(Some records)
------------------------------------------------

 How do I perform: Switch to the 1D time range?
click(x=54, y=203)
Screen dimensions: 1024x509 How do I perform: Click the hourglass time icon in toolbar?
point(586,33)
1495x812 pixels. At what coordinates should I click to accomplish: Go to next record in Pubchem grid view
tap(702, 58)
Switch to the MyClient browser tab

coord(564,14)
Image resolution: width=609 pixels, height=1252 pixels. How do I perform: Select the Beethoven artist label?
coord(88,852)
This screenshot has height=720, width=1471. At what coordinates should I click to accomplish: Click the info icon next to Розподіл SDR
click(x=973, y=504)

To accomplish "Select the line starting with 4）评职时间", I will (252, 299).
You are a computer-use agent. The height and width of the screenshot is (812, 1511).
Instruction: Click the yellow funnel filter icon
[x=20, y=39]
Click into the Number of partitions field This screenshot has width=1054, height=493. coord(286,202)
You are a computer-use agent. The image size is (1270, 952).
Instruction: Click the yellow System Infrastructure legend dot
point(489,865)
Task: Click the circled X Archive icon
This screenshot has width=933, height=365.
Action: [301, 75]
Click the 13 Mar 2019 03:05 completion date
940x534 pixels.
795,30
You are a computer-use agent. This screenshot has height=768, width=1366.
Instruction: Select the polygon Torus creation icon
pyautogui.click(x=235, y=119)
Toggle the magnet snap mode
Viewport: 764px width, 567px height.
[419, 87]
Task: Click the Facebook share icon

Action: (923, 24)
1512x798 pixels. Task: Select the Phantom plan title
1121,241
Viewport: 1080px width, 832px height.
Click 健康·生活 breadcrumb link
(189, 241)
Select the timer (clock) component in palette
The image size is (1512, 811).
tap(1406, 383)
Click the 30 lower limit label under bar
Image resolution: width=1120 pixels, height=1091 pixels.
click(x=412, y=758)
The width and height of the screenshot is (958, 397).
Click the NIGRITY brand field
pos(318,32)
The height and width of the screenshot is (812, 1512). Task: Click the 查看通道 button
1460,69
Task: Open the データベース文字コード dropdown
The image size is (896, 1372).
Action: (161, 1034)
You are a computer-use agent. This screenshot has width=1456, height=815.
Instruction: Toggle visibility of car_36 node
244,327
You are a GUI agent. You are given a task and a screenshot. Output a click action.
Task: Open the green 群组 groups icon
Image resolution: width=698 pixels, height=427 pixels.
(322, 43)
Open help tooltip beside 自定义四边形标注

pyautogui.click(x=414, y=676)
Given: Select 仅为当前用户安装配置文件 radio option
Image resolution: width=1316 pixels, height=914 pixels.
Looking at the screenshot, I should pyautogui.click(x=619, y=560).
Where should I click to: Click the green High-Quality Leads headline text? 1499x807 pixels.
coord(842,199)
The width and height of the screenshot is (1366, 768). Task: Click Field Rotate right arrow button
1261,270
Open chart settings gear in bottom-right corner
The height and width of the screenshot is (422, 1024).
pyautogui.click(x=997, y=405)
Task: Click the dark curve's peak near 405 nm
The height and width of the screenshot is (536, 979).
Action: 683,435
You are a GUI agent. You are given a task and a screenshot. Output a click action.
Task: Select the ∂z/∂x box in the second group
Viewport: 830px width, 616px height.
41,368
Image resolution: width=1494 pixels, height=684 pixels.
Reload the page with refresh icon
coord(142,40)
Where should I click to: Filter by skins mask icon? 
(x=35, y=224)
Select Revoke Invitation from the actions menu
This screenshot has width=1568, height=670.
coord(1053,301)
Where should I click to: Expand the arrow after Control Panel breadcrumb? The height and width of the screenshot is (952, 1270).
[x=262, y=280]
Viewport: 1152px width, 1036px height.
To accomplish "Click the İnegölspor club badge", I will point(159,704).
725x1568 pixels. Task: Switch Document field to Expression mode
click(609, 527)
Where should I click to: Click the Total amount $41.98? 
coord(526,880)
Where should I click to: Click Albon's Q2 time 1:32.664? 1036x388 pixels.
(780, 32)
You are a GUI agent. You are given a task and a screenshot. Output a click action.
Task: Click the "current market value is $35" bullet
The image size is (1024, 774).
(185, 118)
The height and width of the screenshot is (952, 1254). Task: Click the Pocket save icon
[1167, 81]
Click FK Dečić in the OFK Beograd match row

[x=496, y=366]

------------------------------------------------

→ Aim: Render everything from the line containing "Image resolution: width=1494" down to the line containing "coord(526,880)" as a numbered list, leaving out blank lines.

→ Complete answer:
1. Image resolution: width=1494 pixels, height=684 pixels.
2. Reload the page with refresh icon
3. coord(142,40)
4. Where should I click to: Filter by skins mask icon? 
5. (x=35, y=224)
6. Select Revoke Invitation from the actions menu
7. This screenshot has width=1568, height=670.
8. coord(1053,301)
9. Where should I click to: Expand the arrow after Control Panel breadcrumb? The height and width of the screenshot is (952, 1270).
10. [x=262, y=280]
11. Viewport: 1152px width, 1036px height.
12. To accomplish "Click the İnegölspor club badge", I will point(159,704).
13. 725x1568 pixels. Task: Switch Document field to Expression mode
14. click(609, 527)
15. Where should I click to: Click the Total amount $41.98? 
16. coord(526,880)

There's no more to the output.